Anonymous 0 Comments

Then what is the impact of it being hit by a bus?

Because being hit by a bus does seem to kill most insects.

Anonymous 0 Comments

Physics says force is equal to mass multiplied by acceleration. The mass of an insect is very low and the area of your hand it impacts is also pretty low, so it’s unlikely all of the force of your swing is going into the insect. Most of that force is just going into swinging your arm around and pushing the air around. Your hand is also made of relatively flexible stuff, so some of the force goes into deforming the soft tissue of the hand hitting the insect. Compare that to the bus and the person being hit by it, and the amounts of mass are much larger. The area of person being impacted by the area of bus are much larger as well, so more force can be transferred from the bus to the person.

Anonymous 0 Comments

You hand is not a bus. It doesn’t have the mass or speed and certainly not the combined force of the bus.

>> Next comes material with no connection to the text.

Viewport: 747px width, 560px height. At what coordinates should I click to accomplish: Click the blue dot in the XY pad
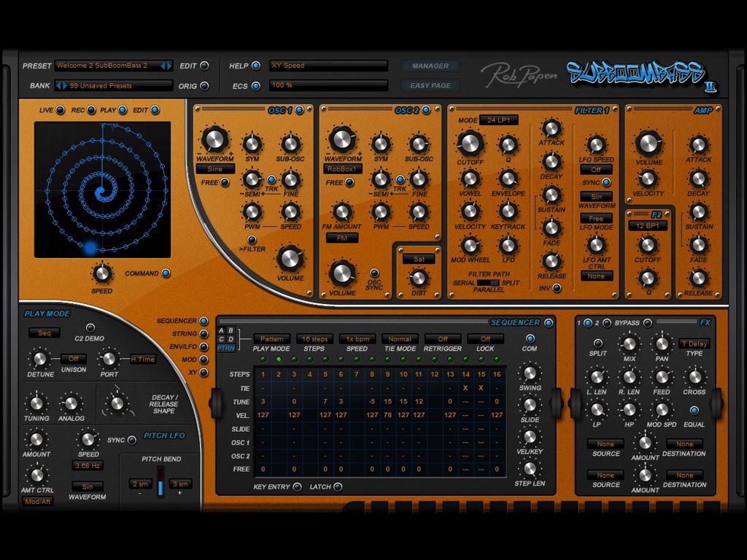pos(90,248)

People assume that these things scale perfectly, that is because you hand is as large as a bug compared to a fly as a bug is to you that the impact would be the same, but that isn’t how physics works at all and they are completely different. Things don’t scale like that. It’s why there a size limit to how small a warmblooded animal can be and to how large an animal can be before it crushes itself to death, because the physics simply do not scale.